• **WHAT THIS TASK INVOLVES**:
Transcribe all the entries that follow, leaving nothing out.

Stored data entries:
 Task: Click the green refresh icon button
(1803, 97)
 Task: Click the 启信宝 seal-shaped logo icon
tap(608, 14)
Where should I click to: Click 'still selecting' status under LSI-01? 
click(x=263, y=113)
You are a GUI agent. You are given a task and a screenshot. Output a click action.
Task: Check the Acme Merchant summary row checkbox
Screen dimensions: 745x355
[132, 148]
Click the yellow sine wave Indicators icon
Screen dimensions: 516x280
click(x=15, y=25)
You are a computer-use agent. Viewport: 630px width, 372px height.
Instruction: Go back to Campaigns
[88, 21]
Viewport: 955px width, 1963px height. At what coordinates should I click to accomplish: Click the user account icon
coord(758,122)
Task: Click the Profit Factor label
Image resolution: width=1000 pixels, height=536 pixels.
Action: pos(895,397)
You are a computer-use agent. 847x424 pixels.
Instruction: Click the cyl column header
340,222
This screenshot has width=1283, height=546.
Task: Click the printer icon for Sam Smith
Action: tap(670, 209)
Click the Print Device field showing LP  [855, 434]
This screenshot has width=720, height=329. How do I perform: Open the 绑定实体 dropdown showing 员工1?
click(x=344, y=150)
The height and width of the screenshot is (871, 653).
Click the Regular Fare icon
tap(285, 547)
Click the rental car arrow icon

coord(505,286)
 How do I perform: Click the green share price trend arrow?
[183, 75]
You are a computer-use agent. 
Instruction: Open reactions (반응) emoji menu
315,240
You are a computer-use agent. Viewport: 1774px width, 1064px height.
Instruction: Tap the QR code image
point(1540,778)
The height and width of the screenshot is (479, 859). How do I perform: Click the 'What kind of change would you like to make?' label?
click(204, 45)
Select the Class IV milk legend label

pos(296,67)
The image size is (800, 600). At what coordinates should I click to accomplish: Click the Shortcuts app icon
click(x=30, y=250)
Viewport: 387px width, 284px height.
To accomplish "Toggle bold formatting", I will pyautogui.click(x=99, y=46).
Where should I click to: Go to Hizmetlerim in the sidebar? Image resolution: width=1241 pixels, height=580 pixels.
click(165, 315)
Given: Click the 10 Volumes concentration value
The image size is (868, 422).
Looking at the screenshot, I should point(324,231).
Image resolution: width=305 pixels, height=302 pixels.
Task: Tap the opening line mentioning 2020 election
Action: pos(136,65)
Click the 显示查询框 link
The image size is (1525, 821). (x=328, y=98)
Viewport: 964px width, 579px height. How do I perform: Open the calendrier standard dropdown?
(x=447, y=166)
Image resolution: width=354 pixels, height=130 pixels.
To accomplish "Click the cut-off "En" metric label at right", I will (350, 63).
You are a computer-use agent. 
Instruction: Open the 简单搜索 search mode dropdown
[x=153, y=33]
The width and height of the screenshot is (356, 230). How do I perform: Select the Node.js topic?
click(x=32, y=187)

• **WRITTEN ANSWER**:
 Task: Click the green refresh icon button
(1803, 97)
 Task: Click the 启信宝 seal-shaped logo icon
tap(608, 14)
Where should I click to: Click 'still selecting' status under LSI-01? 
click(x=263, y=113)
You are a GUI agent. You are given a task and a screenshot. Output a click action.
Task: Check the Acme Merchant summary row checkbox
Screen dimensions: 745x355
[132, 148]
Click the yellow sine wave Indicators icon
Screen dimensions: 516x280
click(x=15, y=25)
You are a computer-use agent. Viewport: 630px width, 372px height.
Instruction: Go back to Campaigns
[88, 21]
Viewport: 955px width, 1963px height. At what coordinates should I click to accomplish: Click the user account icon
coord(758,122)
Task: Click the Profit Factor label
Image resolution: width=1000 pixels, height=536 pixels.
Action: pos(895,397)
You are a computer-use agent. 847x424 pixels.
Instruction: Click the cyl column header
340,222
This screenshot has width=1283, height=546.
Task: Click the printer icon for Sam Smith
Action: tap(670, 209)
Click the Print Device field showing LP  [855, 434]
This screenshot has width=720, height=329. How do I perform: Open the 绑定实体 dropdown showing 员工1?
click(x=344, y=150)
The height and width of the screenshot is (871, 653).
Click the Regular Fare icon
tap(285, 547)
Click the rental car arrow icon

coord(505,286)
 How do I perform: Click the green share price trend arrow?
[183, 75]
You are a computer-use agent. 
Instruction: Open reactions (반응) emoji menu
315,240
You are a computer-use agent. Viewport: 1774px width, 1064px height.
Instruction: Tap the QR code image
point(1540,778)
The height and width of the screenshot is (479, 859). How do I perform: Click the 'What kind of change would you like to make?' label?
click(204, 45)
Select the Class IV milk legend label

pos(296,67)
The image size is (800, 600). At what coordinates should I click to accomplish: Click the Shortcuts app icon
click(x=30, y=250)
Viewport: 387px width, 284px height.
To accomplish "Toggle bold formatting", I will pyautogui.click(x=99, y=46).
Where should I click to: Go to Hizmetlerim in the sidebar? Image resolution: width=1241 pixels, height=580 pixels.
click(165, 315)
Given: Click the 10 Volumes concentration value
The image size is (868, 422).
Looking at the screenshot, I should point(324,231).
Image resolution: width=305 pixels, height=302 pixels.
Task: Tap the opening line mentioning 2020 election
Action: pos(136,65)
Click the 显示查询框 link
The image size is (1525, 821). (x=328, y=98)
Viewport: 964px width, 579px height. How do I perform: Open the calendrier standard dropdown?
(x=447, y=166)
Image resolution: width=354 pixels, height=130 pixels.
To accomplish "Click the cut-off "En" metric label at right", I will (350, 63).
You are a computer-use agent. 
Instruction: Open the 简单搜索 search mode dropdown
[x=153, y=33]
The width and height of the screenshot is (356, 230). How do I perform: Select the Node.js topic?
click(x=32, y=187)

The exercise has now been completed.